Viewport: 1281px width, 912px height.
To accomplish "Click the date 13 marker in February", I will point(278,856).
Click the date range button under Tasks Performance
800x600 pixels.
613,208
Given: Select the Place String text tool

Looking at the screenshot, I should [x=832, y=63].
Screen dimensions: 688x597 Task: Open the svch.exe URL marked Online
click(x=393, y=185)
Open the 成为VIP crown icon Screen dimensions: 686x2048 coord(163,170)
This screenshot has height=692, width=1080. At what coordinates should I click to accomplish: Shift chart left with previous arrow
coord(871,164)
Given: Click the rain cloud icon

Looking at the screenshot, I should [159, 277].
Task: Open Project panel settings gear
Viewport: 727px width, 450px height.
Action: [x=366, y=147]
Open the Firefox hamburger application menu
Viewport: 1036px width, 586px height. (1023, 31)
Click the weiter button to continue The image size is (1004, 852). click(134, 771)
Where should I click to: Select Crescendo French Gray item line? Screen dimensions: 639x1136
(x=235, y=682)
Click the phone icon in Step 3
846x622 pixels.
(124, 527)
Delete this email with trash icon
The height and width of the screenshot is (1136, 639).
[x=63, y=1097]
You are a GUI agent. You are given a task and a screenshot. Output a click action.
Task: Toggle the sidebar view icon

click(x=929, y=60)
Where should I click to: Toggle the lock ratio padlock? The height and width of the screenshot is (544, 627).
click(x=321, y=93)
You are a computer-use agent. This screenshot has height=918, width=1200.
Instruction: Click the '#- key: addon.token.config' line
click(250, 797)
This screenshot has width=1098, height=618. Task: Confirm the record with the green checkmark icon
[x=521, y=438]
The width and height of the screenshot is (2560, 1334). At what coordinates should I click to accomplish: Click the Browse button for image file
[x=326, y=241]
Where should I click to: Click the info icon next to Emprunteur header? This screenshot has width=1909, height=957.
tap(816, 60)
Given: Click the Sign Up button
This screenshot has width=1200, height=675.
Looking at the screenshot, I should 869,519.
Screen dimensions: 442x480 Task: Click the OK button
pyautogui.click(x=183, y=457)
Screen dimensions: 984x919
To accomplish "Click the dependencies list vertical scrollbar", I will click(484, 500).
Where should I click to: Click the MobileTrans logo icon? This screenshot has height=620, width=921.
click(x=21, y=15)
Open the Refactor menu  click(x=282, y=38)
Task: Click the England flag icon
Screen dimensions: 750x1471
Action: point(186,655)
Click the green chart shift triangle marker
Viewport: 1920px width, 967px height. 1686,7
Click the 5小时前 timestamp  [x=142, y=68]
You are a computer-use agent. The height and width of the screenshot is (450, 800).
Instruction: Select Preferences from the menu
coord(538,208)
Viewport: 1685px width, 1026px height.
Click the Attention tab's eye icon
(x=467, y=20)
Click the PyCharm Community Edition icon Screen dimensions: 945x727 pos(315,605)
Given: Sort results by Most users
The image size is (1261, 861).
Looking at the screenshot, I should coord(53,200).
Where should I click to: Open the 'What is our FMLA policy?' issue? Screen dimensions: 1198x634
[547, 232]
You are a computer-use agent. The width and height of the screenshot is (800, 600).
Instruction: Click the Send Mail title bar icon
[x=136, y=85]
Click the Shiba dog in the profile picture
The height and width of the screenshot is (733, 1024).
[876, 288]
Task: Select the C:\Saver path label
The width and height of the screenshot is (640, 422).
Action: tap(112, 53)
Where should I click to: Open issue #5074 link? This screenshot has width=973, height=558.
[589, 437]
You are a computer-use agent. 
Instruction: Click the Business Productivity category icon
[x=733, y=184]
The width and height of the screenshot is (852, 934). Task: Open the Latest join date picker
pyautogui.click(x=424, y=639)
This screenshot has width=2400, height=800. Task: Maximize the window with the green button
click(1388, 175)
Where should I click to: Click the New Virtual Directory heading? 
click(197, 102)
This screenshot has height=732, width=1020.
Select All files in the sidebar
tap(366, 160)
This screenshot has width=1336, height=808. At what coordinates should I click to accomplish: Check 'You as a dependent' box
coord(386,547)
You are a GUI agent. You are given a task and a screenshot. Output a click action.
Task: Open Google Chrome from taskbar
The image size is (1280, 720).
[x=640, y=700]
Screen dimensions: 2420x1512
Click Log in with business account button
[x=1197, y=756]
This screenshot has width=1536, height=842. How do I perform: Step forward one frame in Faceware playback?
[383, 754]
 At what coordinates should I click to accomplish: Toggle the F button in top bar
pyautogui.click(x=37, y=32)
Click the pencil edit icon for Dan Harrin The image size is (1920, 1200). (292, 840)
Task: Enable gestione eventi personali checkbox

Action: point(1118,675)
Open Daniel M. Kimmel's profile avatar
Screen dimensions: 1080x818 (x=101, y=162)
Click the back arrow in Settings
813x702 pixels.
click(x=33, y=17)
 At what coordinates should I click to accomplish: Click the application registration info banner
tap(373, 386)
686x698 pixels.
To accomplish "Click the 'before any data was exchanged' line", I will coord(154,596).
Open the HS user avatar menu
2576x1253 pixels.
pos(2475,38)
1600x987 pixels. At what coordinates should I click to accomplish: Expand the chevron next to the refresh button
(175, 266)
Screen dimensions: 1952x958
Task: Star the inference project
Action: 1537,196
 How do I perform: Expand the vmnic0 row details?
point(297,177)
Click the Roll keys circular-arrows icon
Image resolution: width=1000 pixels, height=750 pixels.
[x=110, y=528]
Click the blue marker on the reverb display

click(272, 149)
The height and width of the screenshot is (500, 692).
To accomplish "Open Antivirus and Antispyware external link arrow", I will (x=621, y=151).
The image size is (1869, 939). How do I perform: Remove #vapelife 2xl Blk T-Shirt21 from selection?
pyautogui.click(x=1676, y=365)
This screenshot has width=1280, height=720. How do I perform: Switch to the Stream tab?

## PROBLEM STATEMENT
Repeat every record, keeping each line exactly as it is.

## TASK RESULT
Viewport: 1281px width, 912px height.
To accomplish "Click the date 13 marker in February", I will point(278,856).
Click the date range button under Tasks Performance
800x600 pixels.
613,208
Given: Select the Place String text tool

Looking at the screenshot, I should [x=832, y=63].
Screen dimensions: 688x597 Task: Open the svch.exe URL marked Online
click(x=393, y=185)
Open the 成为VIP crown icon Screen dimensions: 686x2048 coord(163,170)
This screenshot has height=692, width=1080. At what coordinates should I click to accomplish: Shift chart left with previous arrow
coord(871,164)
Given: Click the rain cloud icon

Looking at the screenshot, I should [159, 277].
Task: Open Project panel settings gear
Viewport: 727px width, 450px height.
Action: [x=366, y=147]
Open the Firefox hamburger application menu
Viewport: 1036px width, 586px height. (1023, 31)
Click the weiter button to continue The image size is (1004, 852). click(134, 771)
Where should I click to: Select Crescendo French Gray item line? Screen dimensions: 639x1136
(x=235, y=682)
Click the phone icon in Step 3
846x622 pixels.
(124, 527)
Delete this email with trash icon
The height and width of the screenshot is (1136, 639).
[x=63, y=1097]
You are a GUI agent. You are given a task and a screenshot. Output a click action.
Task: Toggle the sidebar view icon

click(x=929, y=60)
Where should I click to: Toggle the lock ratio padlock? The height and width of the screenshot is (544, 627).
click(x=321, y=93)
You are a computer-use agent. This screenshot has height=918, width=1200.
Instruction: Click the '#- key: addon.token.config' line
click(250, 797)
This screenshot has width=1098, height=618. Task: Confirm the record with the green checkmark icon
[x=521, y=438]
The width and height of the screenshot is (2560, 1334). At what coordinates should I click to accomplish: Click the Browse button for image file
[x=326, y=241]
Where should I click to: Click the info icon next to Emprunteur header? This screenshot has width=1909, height=957.
tap(816, 60)
Given: Click the Sign Up button
This screenshot has width=1200, height=675.
Looking at the screenshot, I should 869,519.
Screen dimensions: 442x480 Task: Click the OK button
pyautogui.click(x=183, y=457)
Screen dimensions: 984x919
To accomplish "Click the dependencies list vertical scrollbar", I will click(484, 500).
Where should I click to: Click the MobileTrans logo icon? This screenshot has height=620, width=921.
click(x=21, y=15)
Open the Refactor menu  click(x=282, y=38)
Task: Click the England flag icon
Screen dimensions: 750x1471
Action: point(186,655)
Click the green chart shift triangle marker
Viewport: 1920px width, 967px height. 1686,7
Click the 5小时前 timestamp  [x=142, y=68]
You are a computer-use agent. The height and width of the screenshot is (450, 800).
Instruction: Select Preferences from the menu
coord(538,208)
Viewport: 1685px width, 1026px height.
Click the Attention tab's eye icon
(x=467, y=20)
Click the PyCharm Community Edition icon Screen dimensions: 945x727 pos(315,605)
Given: Sort results by Most users
The image size is (1261, 861).
Looking at the screenshot, I should coord(53,200).
Where should I click to: Open the 'What is our FMLA policy?' issue? Screen dimensions: 1198x634
[547, 232]
You are a computer-use agent. The width and height of the screenshot is (800, 600).
Instruction: Click the Send Mail title bar icon
[x=136, y=85]
Click the Shiba dog in the profile picture
The height and width of the screenshot is (733, 1024).
[876, 288]
Task: Select the C:\Saver path label
The width and height of the screenshot is (640, 422).
Action: tap(112, 53)
Where should I click to: Open issue #5074 link? This screenshot has width=973, height=558.
[589, 437]
You are a computer-use agent. 
Instruction: Click the Business Productivity category icon
[x=733, y=184]
The width and height of the screenshot is (852, 934). Task: Open the Latest join date picker
pyautogui.click(x=424, y=639)
This screenshot has width=2400, height=800. Task: Maximize the window with the green button
click(1388, 175)
Where should I click to: Click the New Virtual Directory heading? 
click(197, 102)
This screenshot has height=732, width=1020.
Select All files in the sidebar
tap(366, 160)
This screenshot has width=1336, height=808. At what coordinates should I click to accomplish: Check 'You as a dependent' box
coord(386,547)
You are a GUI agent. You are given a task and a screenshot. Output a click action.
Task: Open Google Chrome from taskbar
The image size is (1280, 720).
[x=640, y=700]
Screen dimensions: 2420x1512
Click Log in with business account button
[x=1197, y=756]
This screenshot has width=1536, height=842. How do I perform: Step forward one frame in Faceware playback?
[383, 754]
 At what coordinates should I click to accomplish: Toggle the F button in top bar
pyautogui.click(x=37, y=32)
Click the pencil edit icon for Dan Harrin The image size is (1920, 1200). (292, 840)
Task: Enable gestione eventi personali checkbox

Action: point(1118,675)
Open Daniel M. Kimmel's profile avatar
Screen dimensions: 1080x818 (x=101, y=162)
Click the back arrow in Settings
813x702 pixels.
click(x=33, y=17)
 At what coordinates should I click to accomplish: Click the application registration info banner
tap(373, 386)
686x698 pixels.
To accomplish "Click the 'before any data was exchanged' line", I will coord(154,596).
Open the HS user avatar menu
2576x1253 pixels.
pos(2475,38)
1600x987 pixels. At what coordinates should I click to accomplish: Expand the chevron next to the refresh button
(175, 266)
Screen dimensions: 1952x958
Task: Star the inference project
Action: 1537,196
 How do I perform: Expand the vmnic0 row details?
point(297,177)
Click the Roll keys circular-arrows icon
Image resolution: width=1000 pixels, height=750 pixels.
[x=110, y=528]
Click the blue marker on the reverb display

click(272, 149)
The height and width of the screenshot is (500, 692).
To accomplish "Open Antivirus and Antispyware external link arrow", I will (x=621, y=151).
The image size is (1869, 939). How do I perform: Remove #vapelife 2xl Blk T-Shirt21 from selection?
pyautogui.click(x=1676, y=365)
This screenshot has width=1280, height=720. How do I perform: Switch to the Stream tab?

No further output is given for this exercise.